## Work item
Each line of the records that holds "competitor" should be shown in full.
-- Record excerpts follows --
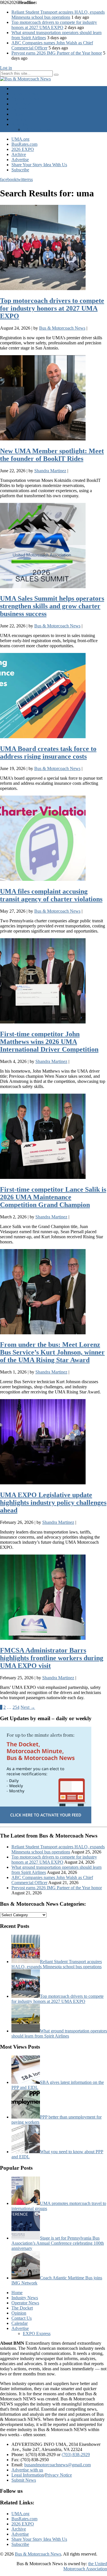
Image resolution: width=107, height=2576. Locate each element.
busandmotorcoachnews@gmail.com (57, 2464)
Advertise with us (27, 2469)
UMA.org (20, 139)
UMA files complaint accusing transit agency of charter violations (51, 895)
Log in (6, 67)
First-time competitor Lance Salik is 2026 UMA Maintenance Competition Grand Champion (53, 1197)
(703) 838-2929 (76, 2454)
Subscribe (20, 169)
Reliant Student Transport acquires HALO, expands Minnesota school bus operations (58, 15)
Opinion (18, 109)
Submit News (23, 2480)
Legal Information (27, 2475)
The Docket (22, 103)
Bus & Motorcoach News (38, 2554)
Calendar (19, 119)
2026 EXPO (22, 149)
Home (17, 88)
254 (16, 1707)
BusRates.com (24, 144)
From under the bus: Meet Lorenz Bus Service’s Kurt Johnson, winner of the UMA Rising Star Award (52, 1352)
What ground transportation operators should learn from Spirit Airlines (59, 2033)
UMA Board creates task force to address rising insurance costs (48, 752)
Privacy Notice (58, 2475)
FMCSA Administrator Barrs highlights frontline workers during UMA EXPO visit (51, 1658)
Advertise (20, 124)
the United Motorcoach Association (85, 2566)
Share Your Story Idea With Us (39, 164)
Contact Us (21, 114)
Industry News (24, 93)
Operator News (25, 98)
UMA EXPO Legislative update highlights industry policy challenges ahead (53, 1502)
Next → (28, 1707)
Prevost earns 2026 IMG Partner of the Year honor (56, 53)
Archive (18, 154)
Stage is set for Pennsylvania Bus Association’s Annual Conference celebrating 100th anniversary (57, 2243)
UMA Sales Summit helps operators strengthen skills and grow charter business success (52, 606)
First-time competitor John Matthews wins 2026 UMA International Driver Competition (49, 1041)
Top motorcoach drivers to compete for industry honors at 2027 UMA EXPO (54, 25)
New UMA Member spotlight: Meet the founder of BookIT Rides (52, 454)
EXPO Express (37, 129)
-- Record excerpts concluded --
## Worked solution
First-time competitor Lance Salik is 2026 UMA Maintenance Competition Grand Champion (53, 1197)
First-time competitor John Matthews wins 2026 UMA International Driver Competition (49, 1041)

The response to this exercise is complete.